Exercise data Block Start

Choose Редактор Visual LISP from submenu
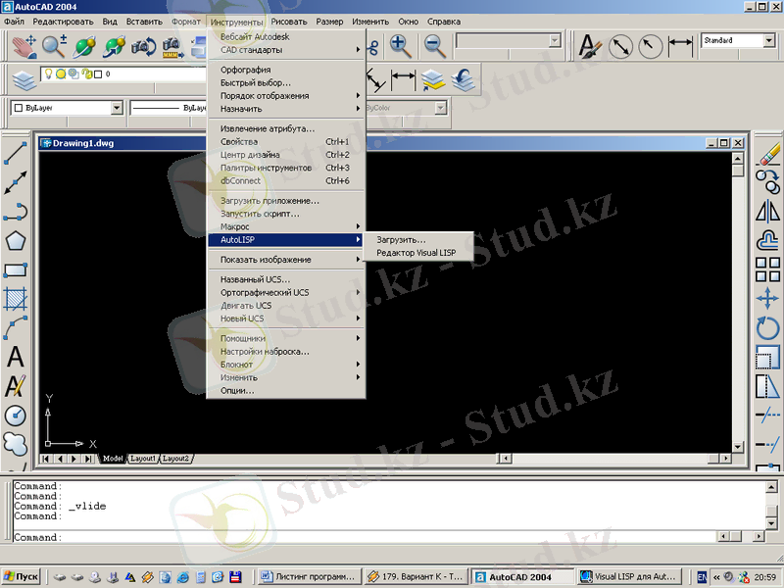The height and width of the screenshot is (588, 784). [x=416, y=253]
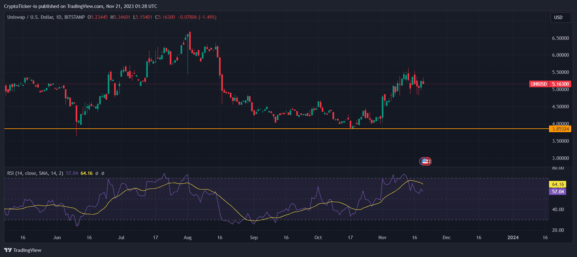The image size is (577, 257).
Task: Click the 3.00000 price axis label
Action: (560, 158)
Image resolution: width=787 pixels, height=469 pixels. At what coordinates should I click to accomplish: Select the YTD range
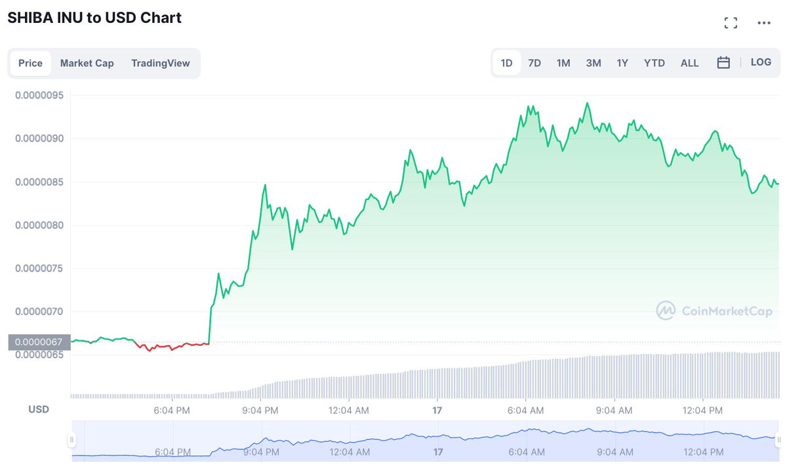[654, 62]
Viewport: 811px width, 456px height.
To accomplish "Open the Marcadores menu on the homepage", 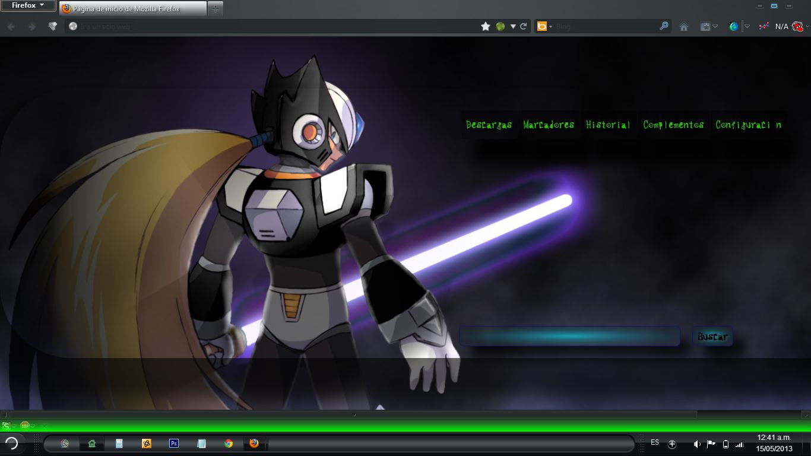I will click(x=548, y=125).
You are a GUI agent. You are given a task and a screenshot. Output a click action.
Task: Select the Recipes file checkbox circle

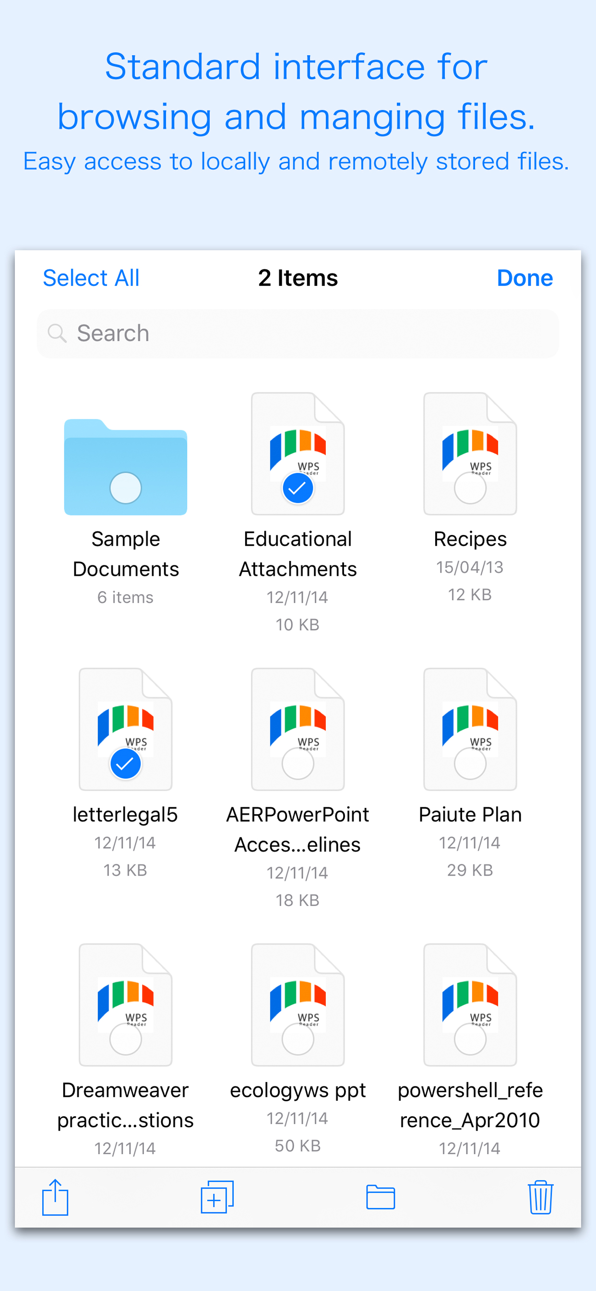pyautogui.click(x=470, y=488)
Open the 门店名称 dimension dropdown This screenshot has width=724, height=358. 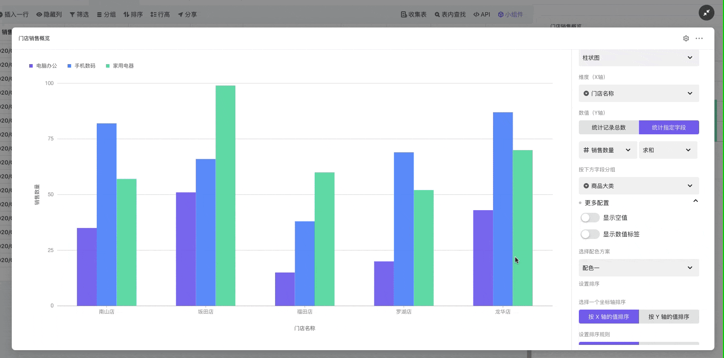(639, 93)
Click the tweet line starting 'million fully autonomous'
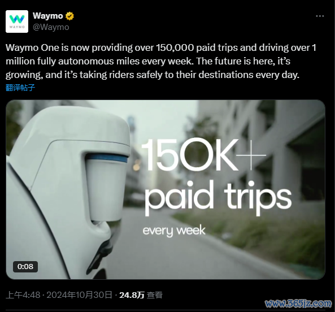 pyautogui.click(x=148, y=62)
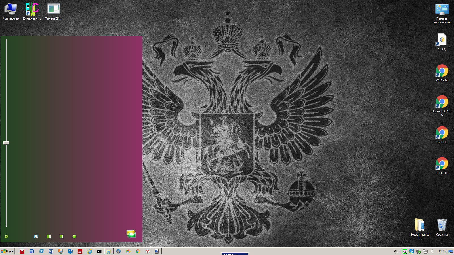The image size is (454, 255).
Task: Open the WOZM Chrome shortcut
Action: pos(442,73)
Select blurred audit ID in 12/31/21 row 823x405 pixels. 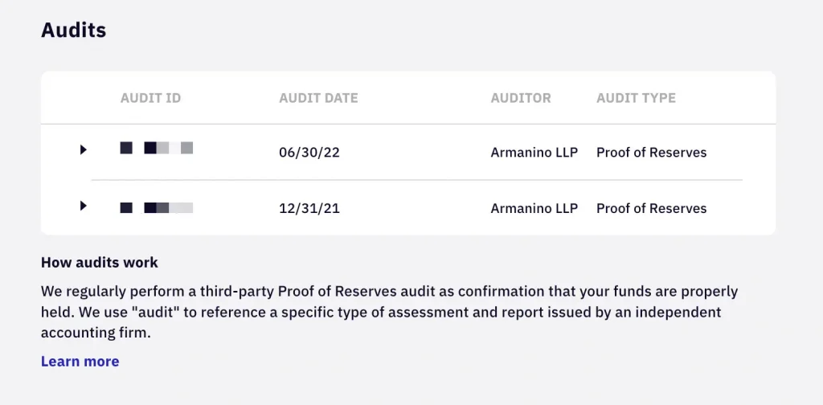click(x=157, y=208)
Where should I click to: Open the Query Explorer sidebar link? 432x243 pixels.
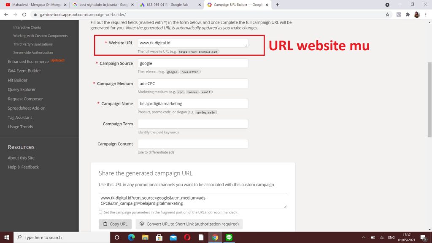[x=22, y=89]
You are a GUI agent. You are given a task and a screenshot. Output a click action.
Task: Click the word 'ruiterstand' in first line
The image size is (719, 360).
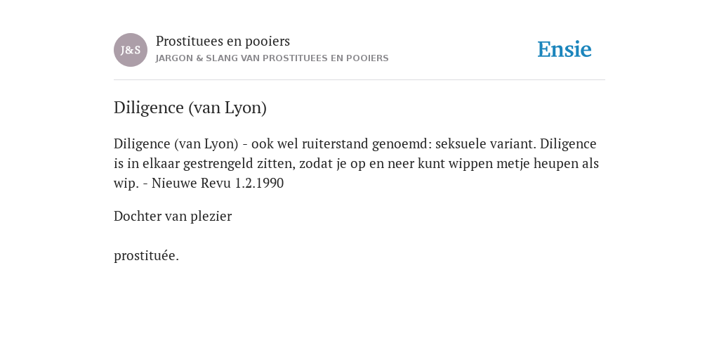tap(335, 143)
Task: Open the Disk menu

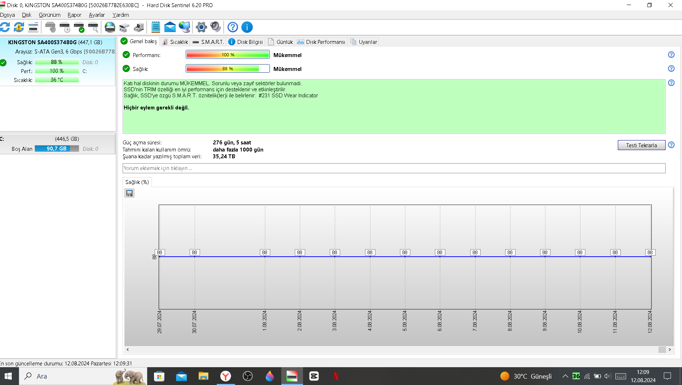Action: pos(26,15)
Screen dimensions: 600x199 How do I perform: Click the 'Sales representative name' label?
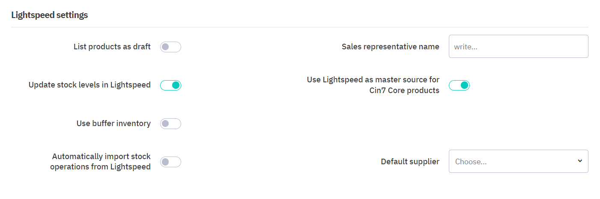tap(390, 47)

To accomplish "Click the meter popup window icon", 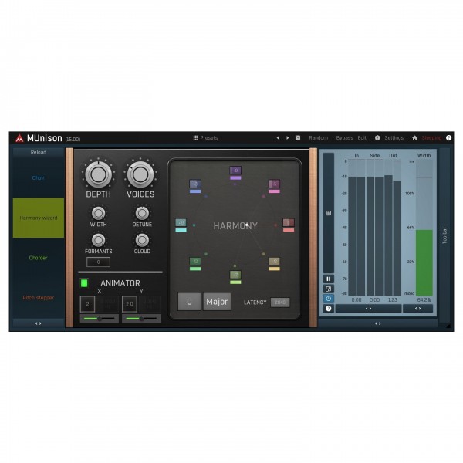I will pyautogui.click(x=328, y=289).
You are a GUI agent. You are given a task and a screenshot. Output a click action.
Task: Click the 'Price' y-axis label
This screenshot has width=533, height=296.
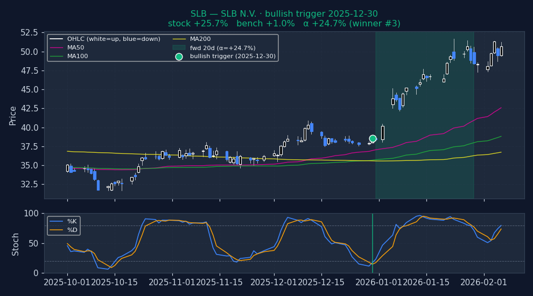click(x=12, y=115)
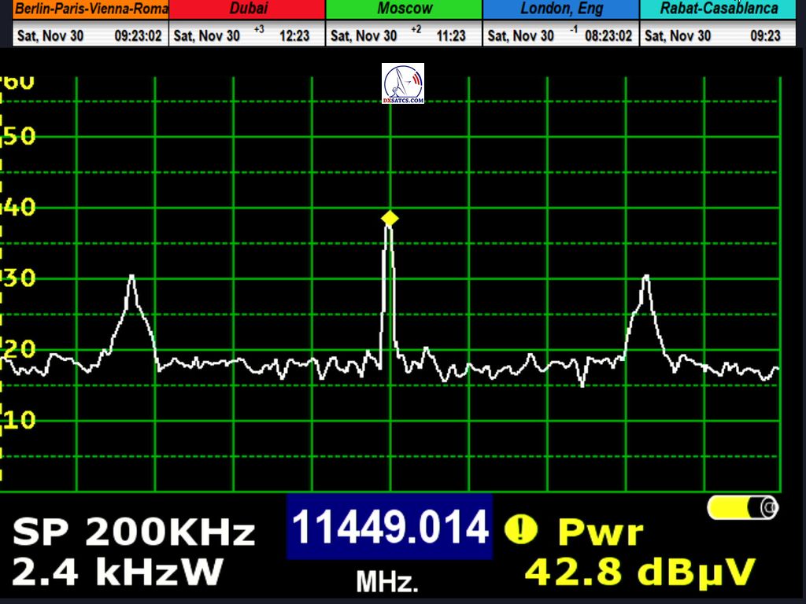Click the left signal peak on spectrum
This screenshot has width=806, height=604.
tap(131, 279)
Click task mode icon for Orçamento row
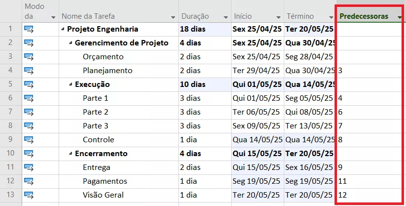 pos(29,57)
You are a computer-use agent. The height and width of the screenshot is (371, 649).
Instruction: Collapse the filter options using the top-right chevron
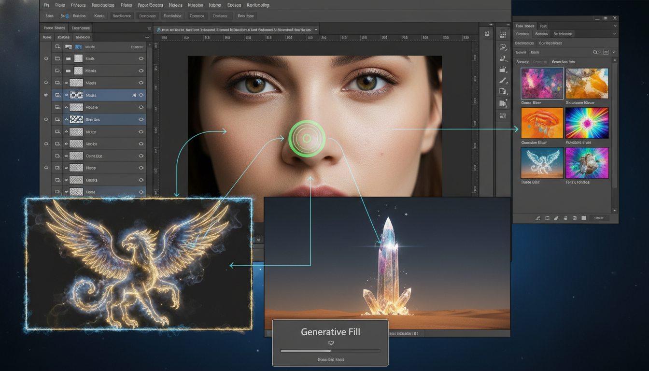tap(615, 26)
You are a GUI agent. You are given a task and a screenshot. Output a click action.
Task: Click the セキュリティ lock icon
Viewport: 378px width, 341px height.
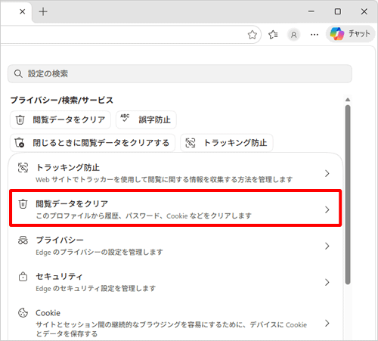(23, 277)
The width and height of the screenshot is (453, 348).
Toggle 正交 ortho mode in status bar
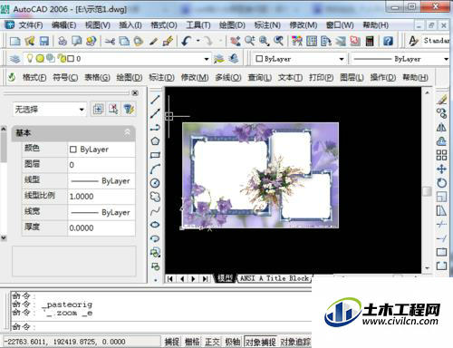pyautogui.click(x=212, y=342)
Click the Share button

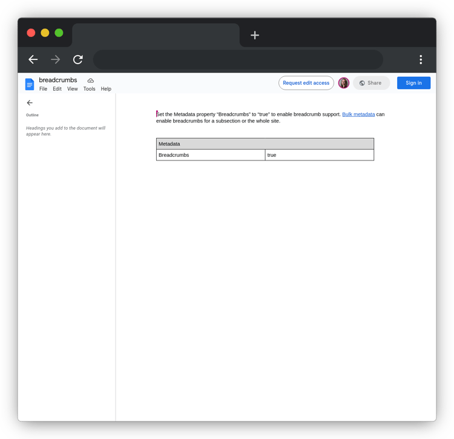(371, 83)
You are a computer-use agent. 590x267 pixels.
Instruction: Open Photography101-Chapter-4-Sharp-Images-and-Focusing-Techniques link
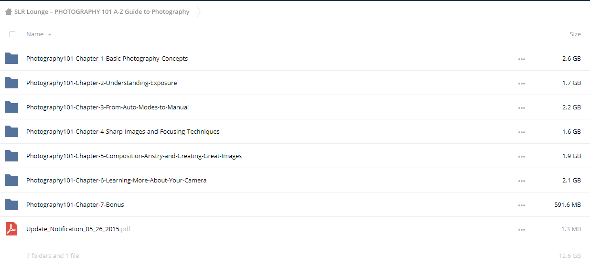123,131
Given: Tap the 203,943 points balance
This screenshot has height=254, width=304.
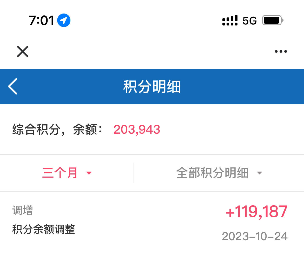Looking at the screenshot, I should tap(137, 130).
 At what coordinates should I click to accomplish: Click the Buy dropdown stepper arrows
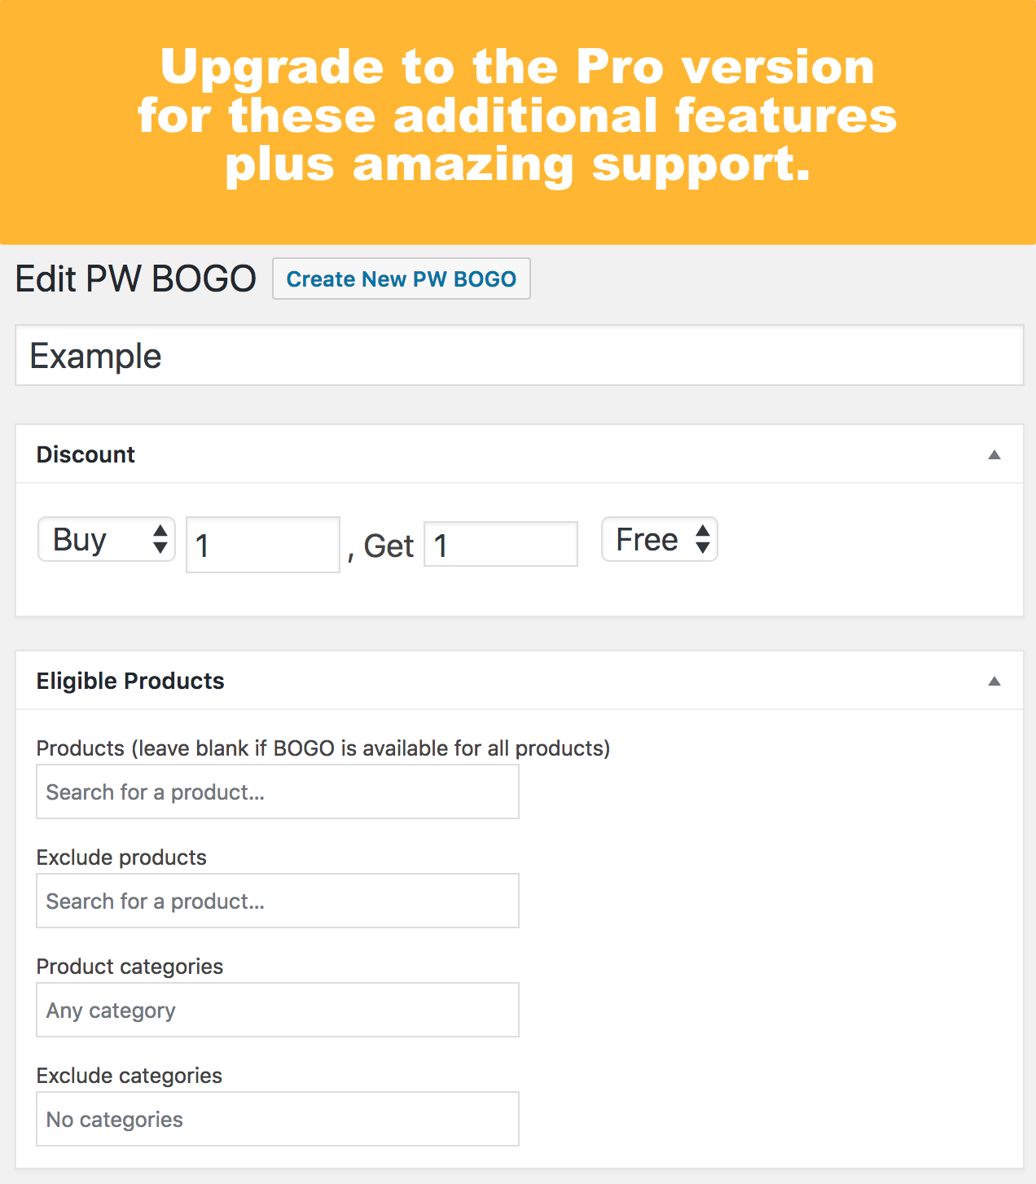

Exercise data Block End

Among the lines of the data, identify those with the word "computer". Copy each of them.

You are a computer-use agent. The height and width of the screenshot is (371, 649).
You are a computer-use agent. 590x267 pixels.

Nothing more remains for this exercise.